Pelayo shrugs. “Your loss. This bottle comes from Coca-Cola FEMSA, which produces it in Mexico. There, they use the traditional cane sugar, unlike the corn fructose sugar used in the States. The experts say there is no difference in taste, but the experts, once again, are wrong.”

He takes another taste and says, “And I must apologize for something else.”

“The kidnapping?” the man asks. He’s tall, with muscular shoulders and arms that show he likes to work out, but with a pudgy middle and sides that show he spends a lot of time sitting in front of a desk. He has on blue jeans, no shoes, black socks, and a wrinkled pink polo shirt. Pelayo thinks of himself as a global man with global tastes, but really, a man wearing pink?
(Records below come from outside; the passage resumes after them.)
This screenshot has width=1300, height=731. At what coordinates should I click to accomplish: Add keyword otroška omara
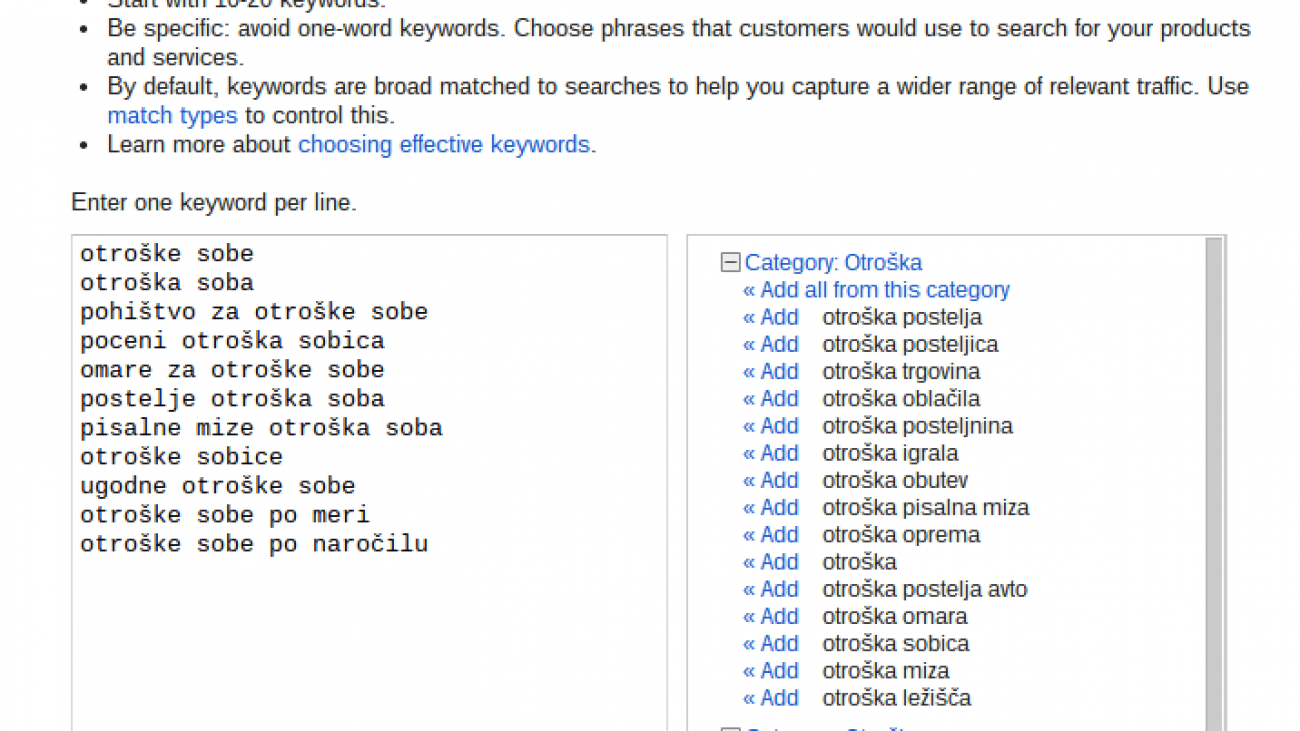[771, 616]
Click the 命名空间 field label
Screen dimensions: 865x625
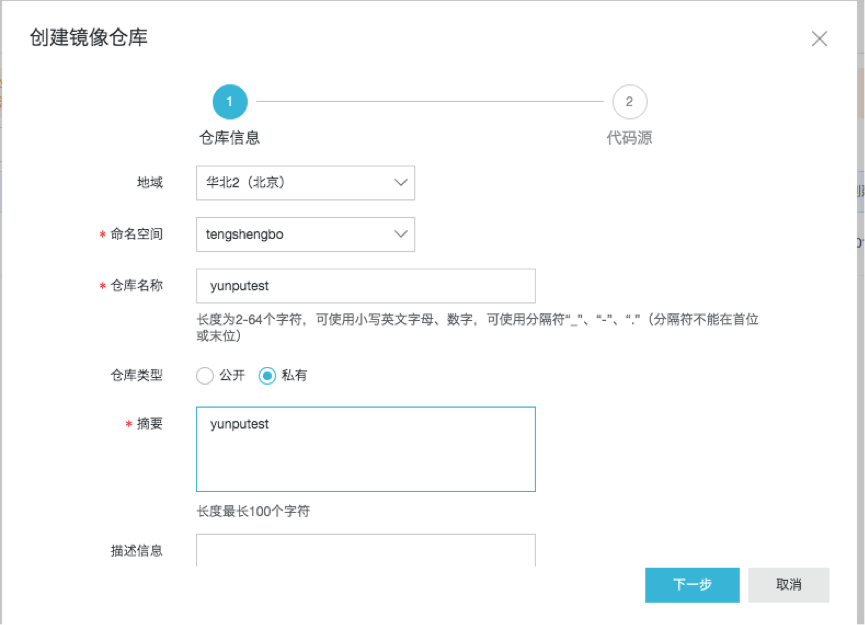136,234
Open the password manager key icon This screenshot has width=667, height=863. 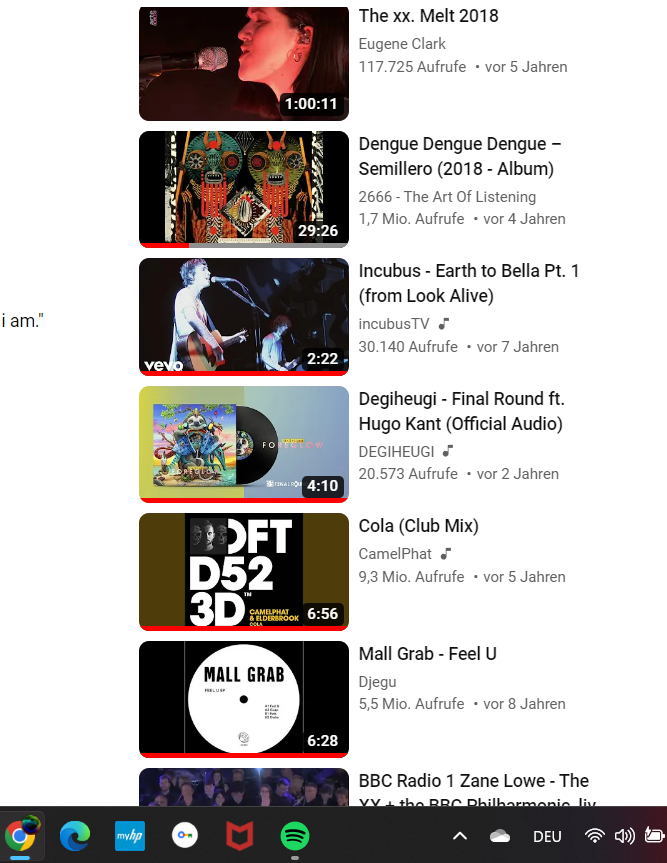coord(185,835)
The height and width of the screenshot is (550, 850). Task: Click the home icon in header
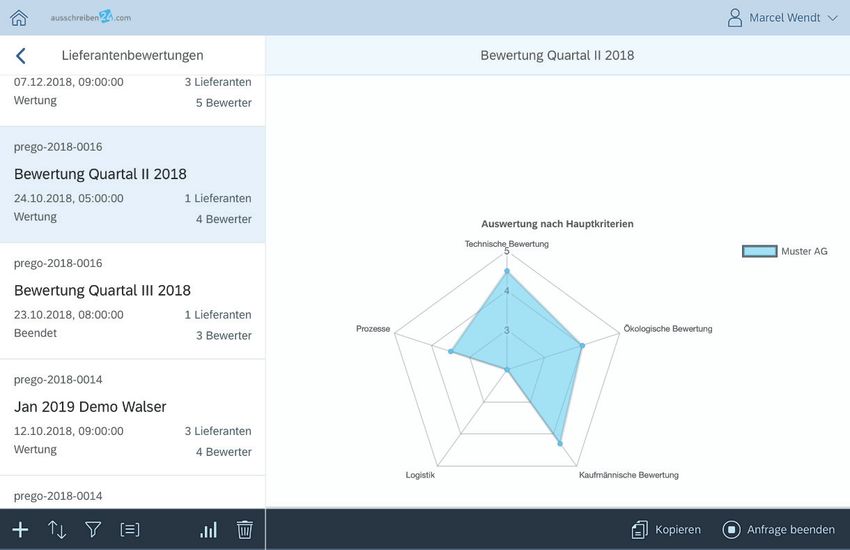pos(19,17)
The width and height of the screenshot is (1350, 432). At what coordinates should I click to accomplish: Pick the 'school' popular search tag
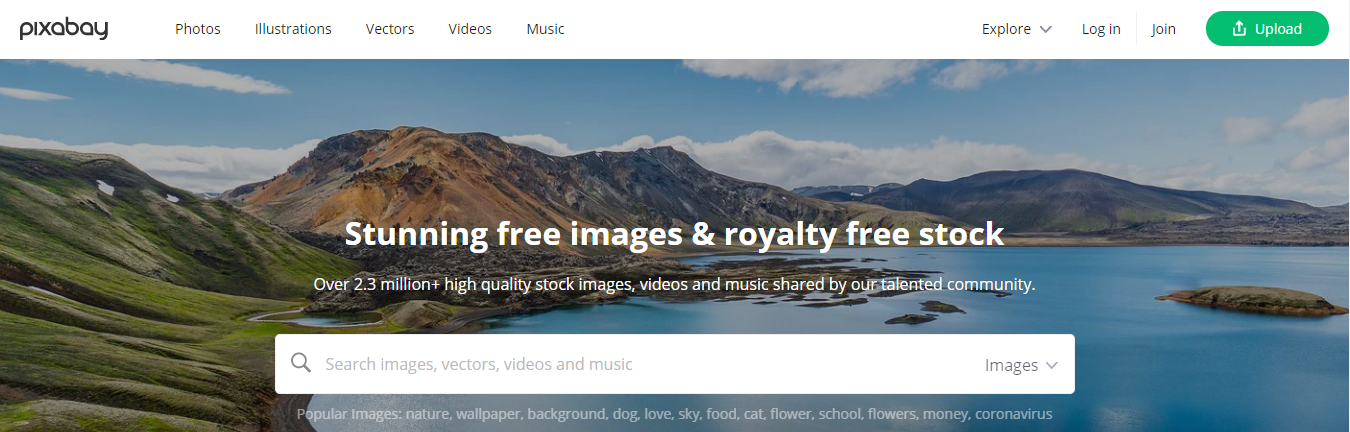pyautogui.click(x=841, y=414)
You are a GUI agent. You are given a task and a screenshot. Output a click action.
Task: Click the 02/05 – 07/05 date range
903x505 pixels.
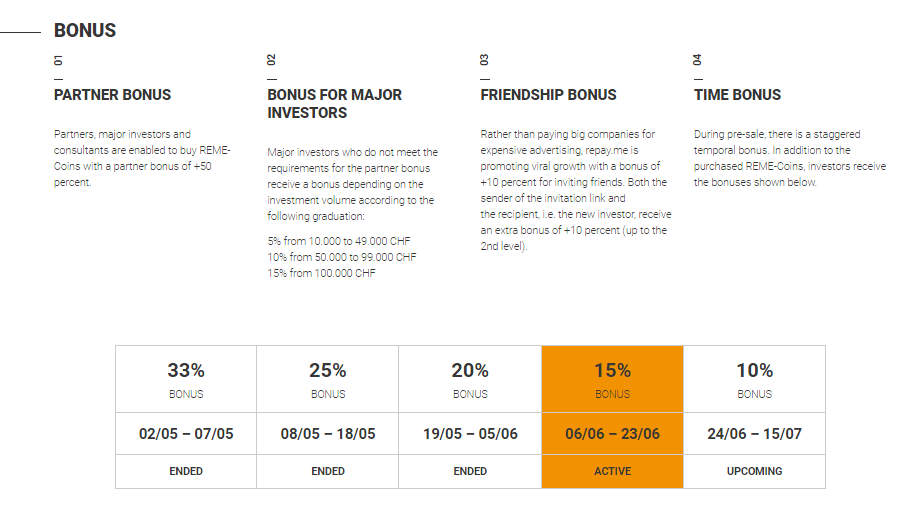coord(186,434)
“That’s a harsh word, a harsh phrase,” Pelayo says. “Let’s just call it an unfortunate turn of events, a matter of business, that’s all. Hopefully, in two days or so, all will be settled and you will be rejoined with your wife, Captain Amy Travis Cornwall, 297th Military Intelligence Battalion, Military Intelligence Corps, Fort Belvoir, Virginia, recently home after an eight-month deployment to Afghanistan.”

The man’s face colors but he stands still. The little girl is staring at Pelayo, and he offers her a slight smile. She returns to her coloring book. The hand holding a colored pencil is shaking.

Pelayo says, “In the meantime, is there anything else I can provide to you and your daughter?”

“How about our freedom?”

He smiles. “I wish, but, ah, my hands are tied at the moment. I’ve dispatched your wife on a very, very important mission. To have that mission succeed, unfortunately, I need to have you and your daughter in our possession.”

“Fuck you,” the man says. His daughter doesn’t say a word.